I am having problems with pod5 inspect reads (although really what I want to do is run pod5 subset).

Problem Part 1

When I run pod5 inspect with version 0.3.33 on POD5 files I get the following error message

POD5 has encountered an error: ''pyarrow.lib.ExtensionScalar' object has no attribute 'as_buffer''

For detailed information set POD5_DEBUG=1'

If I set POD5_DEBUG=1, it crashes with the following message:

Traceback (most recent call last):
  File "/usr/local/bin/pod5", line 10, in <module>
    sys.exit(main())
             ^^^^^^
  File "/usr/local/lib/python3.12/site-packages/pod5/tools/main.py", line 61, in main
    return run_tool(parser)
           ^^^^^^^^^^^^^^^^
  File "/usr/local/lib/python3.12/site-packages/pod5/tools/parsers.py", line 41, in run_tool
    raise exc
  File "/usr/local/lib/python3.12/site-packages/pod5/tools/parsers.py", line 38, in run_tool
    return tool_func(**kwargs)
           ^^^^^^^^^^^^^^^^^^^
  File "/usr/local/lib/python3.12/site-packages/pod5/tools/parsers.py", line 318, in run
    return inspect_pod5(**kwargs)
           ^^^^^^^^^^^^^^^^^^^^^^
  File "/usr/local/lib/python3.12/site-packages/pod5/tools/pod5_inspect.py", line 221, in inspect_pod5
    commands[command](**kwargs)
  File "/usr/local/lib/python3.12/site-packages/pod5/tools/pod5_inspect.py", line 64, in do_reads_command
    "byte_count": read.byte_count,
                  ^^^^^^^^^^^^^^^
  File "/usr/local/lib/python3.12/site-packages/pod5/reader.py", line 323, in byte_count
    return sum(r.byte_count for r in self.signal_rows)
                                     ^^^^^^^^^^^^^^^^
  File "/usr/local/lib/python3.12/site-packages/pod5/reader.py", line 423, in signal_rows
    return [map_signal_row(r) for r in self._batch.columns.signal[self._row]]
            ^^^^^^^^^^^^^^^^^
  File "/usr/local/lib/python3.12/site-packages/pod5/reader.py", line 415, in map_signal_row
    batch_length = len(batch.signal[batch_row_index].as_buffer())
                       ^^^^^^^^^^^^^^^^^^^^^^^^^^^^^^^^^^^^^^^
AttributeError: 'pyarrow.lib.ExtensionScalar' object has no attribute 'as_buffer'

I get the same problem with version 0.3.27 and 0.3.23.

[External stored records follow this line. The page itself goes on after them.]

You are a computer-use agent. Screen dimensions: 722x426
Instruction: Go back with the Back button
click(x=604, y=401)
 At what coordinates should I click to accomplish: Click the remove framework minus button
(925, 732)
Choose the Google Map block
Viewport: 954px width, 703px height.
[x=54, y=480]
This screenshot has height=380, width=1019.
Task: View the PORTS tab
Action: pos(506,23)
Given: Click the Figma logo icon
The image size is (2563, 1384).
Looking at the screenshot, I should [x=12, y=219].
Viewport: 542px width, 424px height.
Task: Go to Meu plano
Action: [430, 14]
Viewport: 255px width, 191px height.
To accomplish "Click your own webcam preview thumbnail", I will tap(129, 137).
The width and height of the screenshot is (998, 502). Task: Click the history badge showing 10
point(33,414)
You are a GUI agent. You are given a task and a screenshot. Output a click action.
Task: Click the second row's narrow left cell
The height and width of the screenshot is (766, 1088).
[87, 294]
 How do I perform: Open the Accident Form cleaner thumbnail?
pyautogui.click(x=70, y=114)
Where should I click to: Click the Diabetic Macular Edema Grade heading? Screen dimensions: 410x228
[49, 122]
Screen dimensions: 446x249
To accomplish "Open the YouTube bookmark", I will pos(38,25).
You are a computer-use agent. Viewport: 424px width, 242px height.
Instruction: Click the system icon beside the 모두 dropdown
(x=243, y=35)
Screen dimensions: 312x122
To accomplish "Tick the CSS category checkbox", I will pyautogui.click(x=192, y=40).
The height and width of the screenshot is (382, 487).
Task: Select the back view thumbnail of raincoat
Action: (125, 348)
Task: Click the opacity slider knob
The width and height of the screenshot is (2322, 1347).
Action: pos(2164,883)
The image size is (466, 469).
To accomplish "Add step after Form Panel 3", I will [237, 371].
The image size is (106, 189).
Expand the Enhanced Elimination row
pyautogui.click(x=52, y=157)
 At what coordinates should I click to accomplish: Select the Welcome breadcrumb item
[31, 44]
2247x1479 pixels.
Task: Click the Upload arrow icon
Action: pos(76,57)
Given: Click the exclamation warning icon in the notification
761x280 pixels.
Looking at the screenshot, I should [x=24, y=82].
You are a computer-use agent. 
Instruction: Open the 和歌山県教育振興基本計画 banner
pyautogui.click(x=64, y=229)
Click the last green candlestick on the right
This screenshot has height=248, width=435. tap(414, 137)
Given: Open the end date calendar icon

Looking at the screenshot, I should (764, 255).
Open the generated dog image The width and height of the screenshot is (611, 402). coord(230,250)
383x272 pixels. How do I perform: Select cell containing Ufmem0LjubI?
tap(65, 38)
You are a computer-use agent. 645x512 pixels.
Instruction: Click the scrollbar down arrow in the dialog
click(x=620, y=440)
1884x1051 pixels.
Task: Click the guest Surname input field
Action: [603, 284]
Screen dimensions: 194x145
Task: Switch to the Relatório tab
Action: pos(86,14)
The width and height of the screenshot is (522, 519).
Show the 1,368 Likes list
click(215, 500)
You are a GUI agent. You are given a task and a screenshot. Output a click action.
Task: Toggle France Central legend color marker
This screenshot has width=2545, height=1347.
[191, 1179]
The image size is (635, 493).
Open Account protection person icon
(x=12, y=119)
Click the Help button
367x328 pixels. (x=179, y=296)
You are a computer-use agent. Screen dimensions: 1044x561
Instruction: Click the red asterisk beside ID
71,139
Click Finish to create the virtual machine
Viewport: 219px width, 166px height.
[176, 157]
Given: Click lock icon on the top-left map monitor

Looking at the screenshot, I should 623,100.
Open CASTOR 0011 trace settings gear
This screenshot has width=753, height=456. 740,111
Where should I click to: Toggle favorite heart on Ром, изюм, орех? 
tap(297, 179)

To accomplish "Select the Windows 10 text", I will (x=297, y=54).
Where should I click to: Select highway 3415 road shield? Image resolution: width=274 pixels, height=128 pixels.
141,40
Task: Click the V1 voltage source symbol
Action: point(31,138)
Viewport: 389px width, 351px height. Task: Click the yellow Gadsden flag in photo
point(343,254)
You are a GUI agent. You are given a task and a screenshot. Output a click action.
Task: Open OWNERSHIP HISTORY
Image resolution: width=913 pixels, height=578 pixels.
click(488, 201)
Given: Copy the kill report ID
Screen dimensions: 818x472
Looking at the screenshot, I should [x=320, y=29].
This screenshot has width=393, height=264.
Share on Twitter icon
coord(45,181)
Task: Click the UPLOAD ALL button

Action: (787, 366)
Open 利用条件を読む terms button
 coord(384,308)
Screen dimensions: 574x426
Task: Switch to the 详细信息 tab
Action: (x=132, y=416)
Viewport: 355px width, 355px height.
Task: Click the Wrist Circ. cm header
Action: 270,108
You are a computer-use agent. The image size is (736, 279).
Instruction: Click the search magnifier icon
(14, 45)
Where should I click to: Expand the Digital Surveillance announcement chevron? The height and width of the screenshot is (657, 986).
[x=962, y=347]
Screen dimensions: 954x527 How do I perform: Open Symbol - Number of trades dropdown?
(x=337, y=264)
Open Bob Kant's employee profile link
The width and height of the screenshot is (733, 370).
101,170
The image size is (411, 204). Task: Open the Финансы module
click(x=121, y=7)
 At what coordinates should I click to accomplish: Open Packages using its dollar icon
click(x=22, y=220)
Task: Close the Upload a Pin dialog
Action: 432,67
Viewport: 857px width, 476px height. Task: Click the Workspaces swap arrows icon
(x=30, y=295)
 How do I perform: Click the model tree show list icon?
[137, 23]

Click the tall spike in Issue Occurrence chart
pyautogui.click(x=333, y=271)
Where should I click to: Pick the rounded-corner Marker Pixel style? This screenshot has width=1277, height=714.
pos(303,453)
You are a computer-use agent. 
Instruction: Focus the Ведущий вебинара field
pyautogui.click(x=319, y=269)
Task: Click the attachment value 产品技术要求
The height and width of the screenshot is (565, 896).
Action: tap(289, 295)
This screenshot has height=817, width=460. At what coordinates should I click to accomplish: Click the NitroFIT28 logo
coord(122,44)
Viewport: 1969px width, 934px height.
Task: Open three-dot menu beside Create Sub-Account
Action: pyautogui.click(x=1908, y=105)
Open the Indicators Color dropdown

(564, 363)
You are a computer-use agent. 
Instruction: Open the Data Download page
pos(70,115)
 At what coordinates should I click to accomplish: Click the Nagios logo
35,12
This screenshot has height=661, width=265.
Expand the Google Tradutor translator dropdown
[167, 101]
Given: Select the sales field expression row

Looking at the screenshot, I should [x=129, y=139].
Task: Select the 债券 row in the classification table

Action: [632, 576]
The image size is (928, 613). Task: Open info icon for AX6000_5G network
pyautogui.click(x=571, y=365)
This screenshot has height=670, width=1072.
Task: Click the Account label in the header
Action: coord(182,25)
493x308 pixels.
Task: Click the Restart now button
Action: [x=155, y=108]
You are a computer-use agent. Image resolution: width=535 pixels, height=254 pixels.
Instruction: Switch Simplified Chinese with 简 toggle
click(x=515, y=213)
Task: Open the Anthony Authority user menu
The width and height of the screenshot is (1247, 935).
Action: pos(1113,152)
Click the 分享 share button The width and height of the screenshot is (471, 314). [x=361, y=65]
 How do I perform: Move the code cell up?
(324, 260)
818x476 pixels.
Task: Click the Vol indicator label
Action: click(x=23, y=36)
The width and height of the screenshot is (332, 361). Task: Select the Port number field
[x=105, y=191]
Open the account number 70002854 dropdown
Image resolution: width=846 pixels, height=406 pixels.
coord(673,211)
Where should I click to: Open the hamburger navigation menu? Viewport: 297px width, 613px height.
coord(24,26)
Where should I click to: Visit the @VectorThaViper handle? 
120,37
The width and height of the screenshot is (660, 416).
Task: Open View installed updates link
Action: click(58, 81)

This does work normally with version 0.3.15 on most of my POD5 files.

Problem Part 2

BUT, on one of my POD5 files, version 0.3.15 gives the following error, after successfully processing over 6000 reads (a few other POD5 files give the same error, but after a different number of reads):

POD5 has encountered an error: ''ANALYSIS_CONFIG_CHANGE''

For detailed information set POD5_DEBUG=1'

If I set POD5_DEBUG=1, it crashes with the following error (at the same read):

Traceback (most recent call last):
  File "/usr/local/bin/pod5", line 10, in <module>
    sys.exit(main())
             ^^^^^^
  File "/usr/local/lib/python3.12/site-packages/pod5/tools/main.py", line 60, in main
    return run_tool(parser)
           ^^^^^^^^^^^^^^^^
  File "/usr/local/lib/python3.12/site-packages/pod5/tools/parsers.py", line 41, in run_tool
    raise exc
  File "/usr/local/lib/python3.12/site-packages/pod5/tools/parsers.py", line 38, in run_tool
    return tool_func(**kwargs)
           ^^^^^^^^^^^^^^^^^^^
  File "/usr/local/lib/python3.12/site-packages/pod5/tools/parsers.py", line 318, in run
    return inspect_pod5(**kwargs)
           ^^^^^^^^^^^^^^^^^^^^^^
  File "/usr/local/lib/python3.12/site-packages/pod5/tools/pod5_inspect.py", line 218, in inspect_pod5
    commands[command](**kwargs)
  File "/usr/local/lib/python3.12/site-packages/pod5/tools/pod5_inspect.py", line 59, in do_reads_command
    "end_reason": read.end_reason.name,
                  ^^^^^^^^^^^^^^^
  File "/usr/local/lib/python3.12/site-packages/pod5/reader.py", line 222, in end_reason
    reason=EndReasonEnum[
           ^^^^^^^^^^^^^^
  File "/usr/local/lib/python3.12/enum.py", line 814, in __getitem__
    return cls._member_map_[name]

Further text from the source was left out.